*** Opening of Supplied text ***

The study of the law relating to sexually marginalized people, also known as ‘queer legal theory,’ evolved in the 1980s and 1990s out of feminist legal theory, postmodern theory, and critical race theory. The most influential work informing queer legal theory is Michel Foucault’s History of Sexuality, Vol. 1 (Foucault 1978), which posited that sexual orientation is socially constructed rather than naturally or divinely ordained. This point has been further developed by Judith Butler’s performativity theory of sexual orientation and gender, which posits that identities are performed rather than biologically or divinely ordained (Butler 1990).

*** Close of Supplied text ***

> **Task requirements**:
A. Reproduce everything in the passage on queer legal theory from "The study of" down to "ordained (Butler 1990).".
B. In which decades did queer legal theory evolve, according to the passage on queer legal theory?
The lines that follow are separate material, unrelated to the passage on queer legal theory.

*** Opening of Provided material ***

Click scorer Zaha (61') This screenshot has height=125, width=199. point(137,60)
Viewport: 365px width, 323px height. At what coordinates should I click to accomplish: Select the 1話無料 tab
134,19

*** Close of Provided material ***

> **Results by task**:
A.
The study of the law relating to sexually marginalized people, also known as ‘queer legal theory,’ evolved in the 1980s and 1990s out of feminist legal theory, postmodern theory, and critical race theory. The most influential work informing queer legal theory is Michel Foucault’s History of Sexuality, Vol. 1 (Foucault 1978), which posited that sexual orientation is socially constructed rather than naturally or divinely ordained. This point has been further developed by Judith Butler’s performativity theory of sexual orientation and gender, which posits that identities are performed rather than biologically or divinely ordained (Butler 1990).

B. The 1980s and 1990s.